--- begin DATA SUPPLIED ---
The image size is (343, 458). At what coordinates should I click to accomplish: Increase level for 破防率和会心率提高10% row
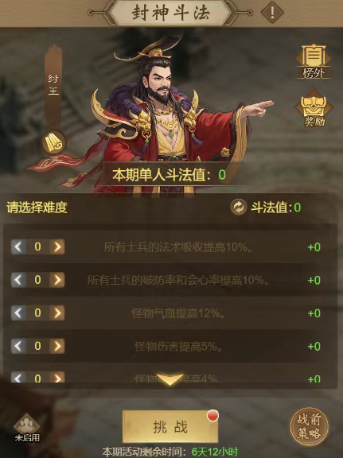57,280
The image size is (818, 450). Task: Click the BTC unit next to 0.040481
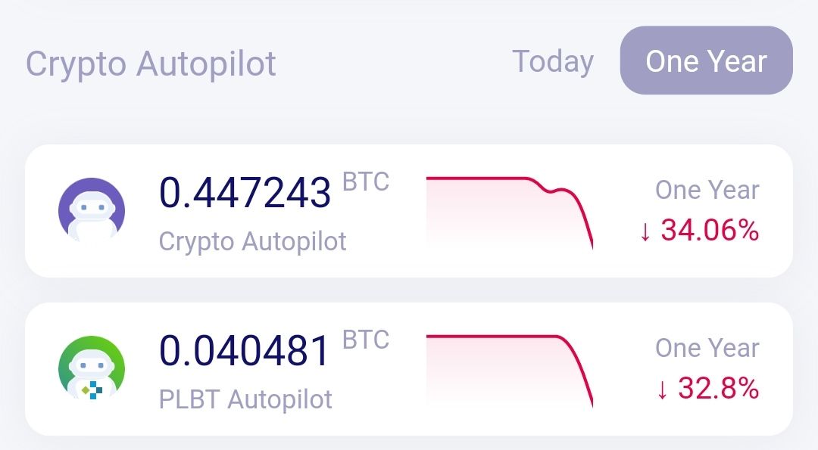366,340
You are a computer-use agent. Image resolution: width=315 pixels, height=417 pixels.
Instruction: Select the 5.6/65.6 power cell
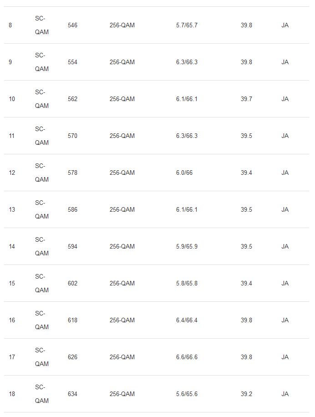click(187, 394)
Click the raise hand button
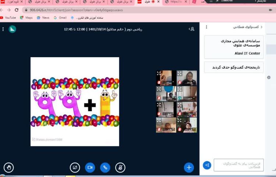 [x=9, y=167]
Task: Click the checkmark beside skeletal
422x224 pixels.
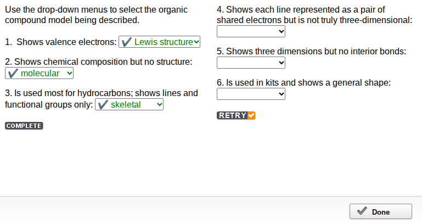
--- end DATA SUPPLIED ---
» **WORK TO COMPLETE**: Format the lines from the one containing "Task: Click the checkmark beside skeletal" through the end of the records, inclusive, as a JSON list of strings with one string per line and blank lines omitted. Leave the pictures out of the answer.

» **FULL SOLUTION**:
[
  "Task: Click the checkmark beside skeletal",
  "422x224 pixels."
]